• TASK ITEM: Only one span of the listing below should come back. It runs from the line with "You are a GUI" through the line with "Instruction: Select the My Profile tab", and each of its lines must be reproduced exactly.

• PROVIDED ENTRIES:

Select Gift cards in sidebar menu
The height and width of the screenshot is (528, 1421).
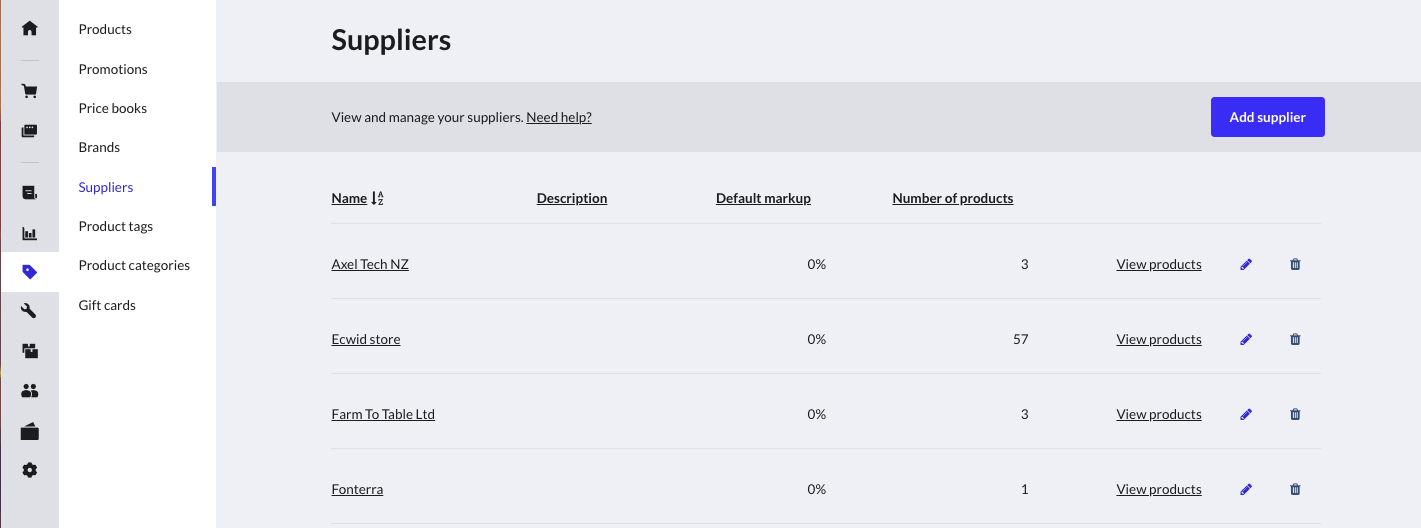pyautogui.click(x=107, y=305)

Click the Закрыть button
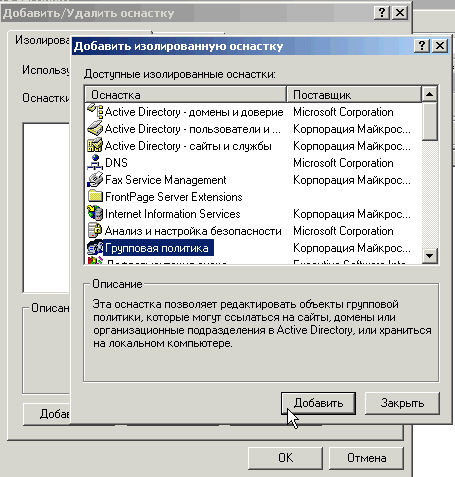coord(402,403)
--
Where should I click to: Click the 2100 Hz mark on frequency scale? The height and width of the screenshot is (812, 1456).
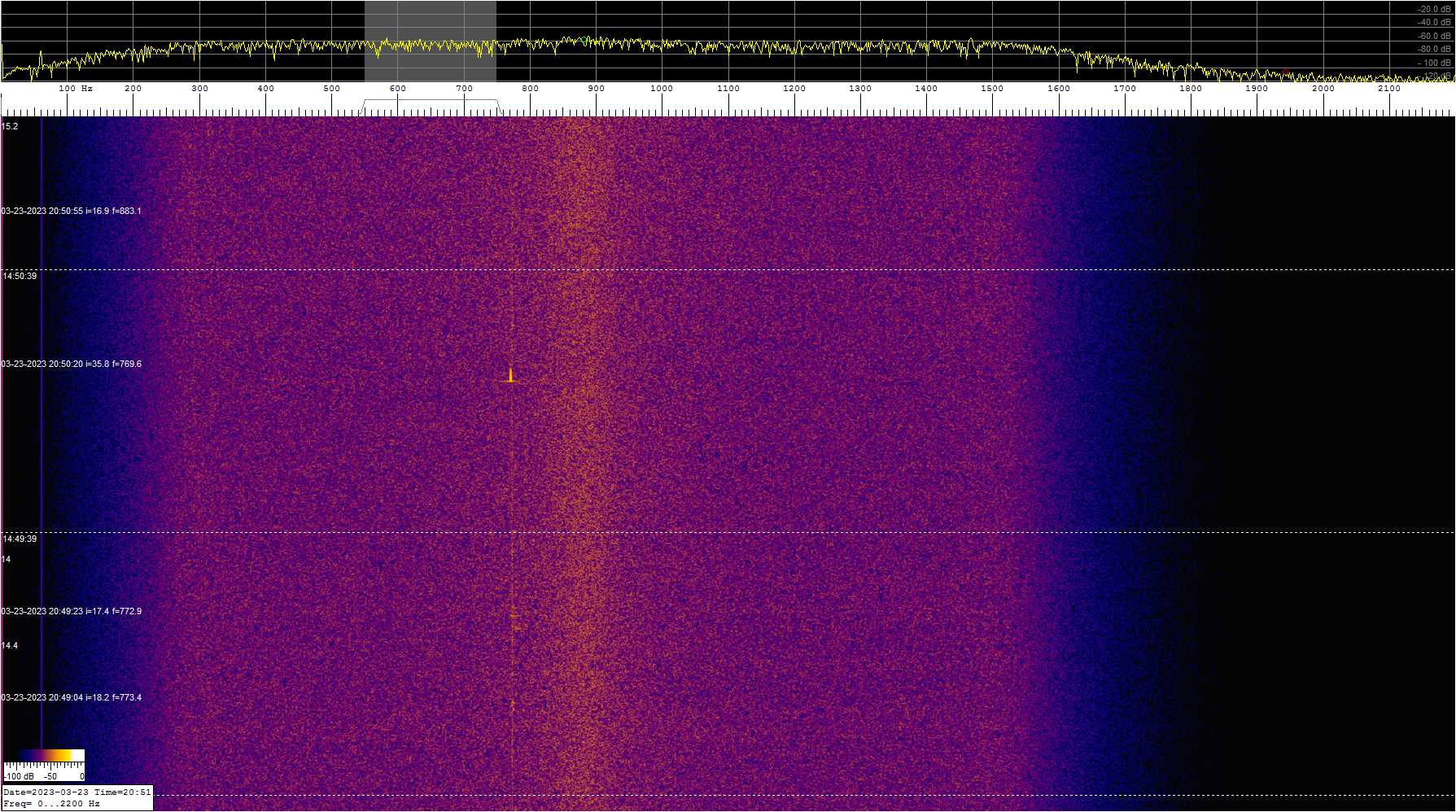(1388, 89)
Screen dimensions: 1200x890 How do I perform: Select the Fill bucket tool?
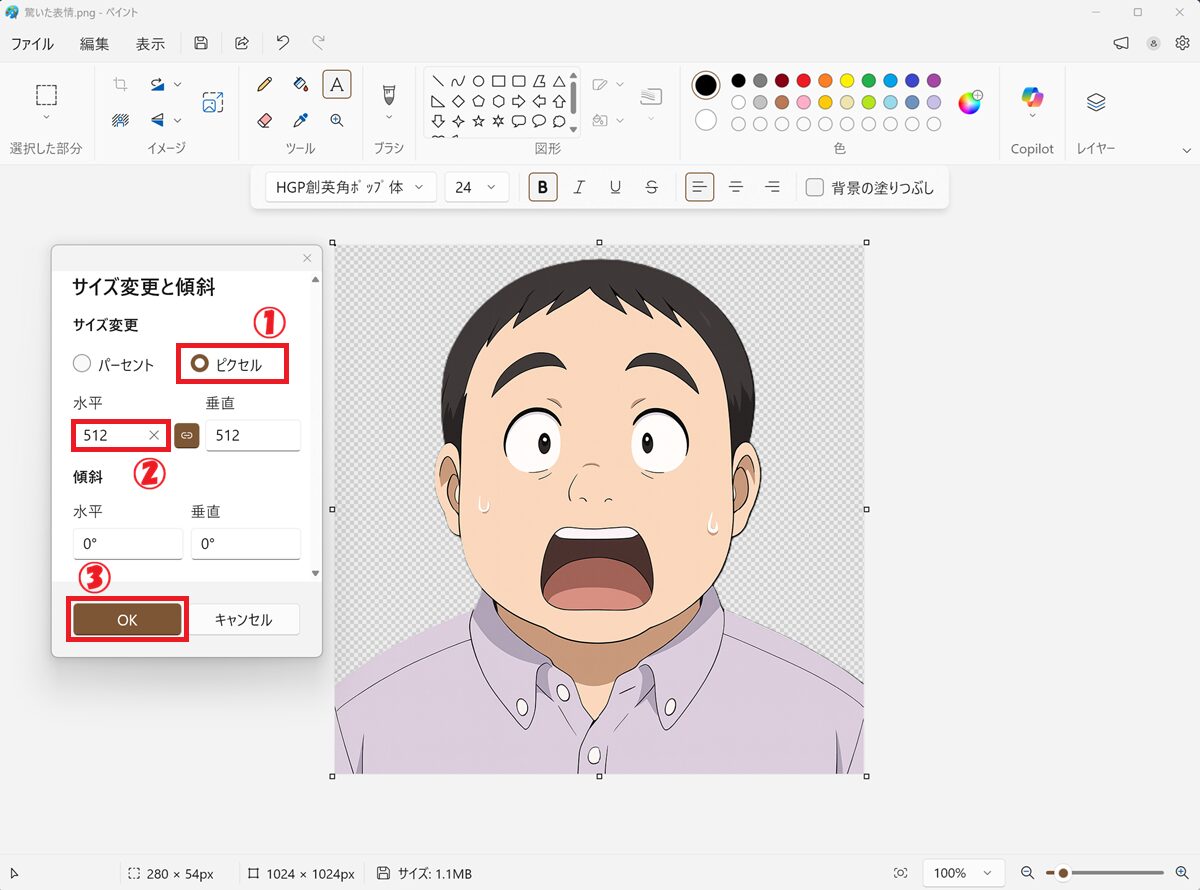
---
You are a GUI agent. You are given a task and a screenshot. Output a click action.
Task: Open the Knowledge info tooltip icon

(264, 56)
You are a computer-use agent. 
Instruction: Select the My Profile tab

• REPLY TO THE TASK:
You are a GUI agent. You are given a task and a screenshot. Output a click action.
Task: Open the Knowledge info tooltip icon

(264, 56)
You are a computer-use agent. 
Instruction: Select the My Profile tab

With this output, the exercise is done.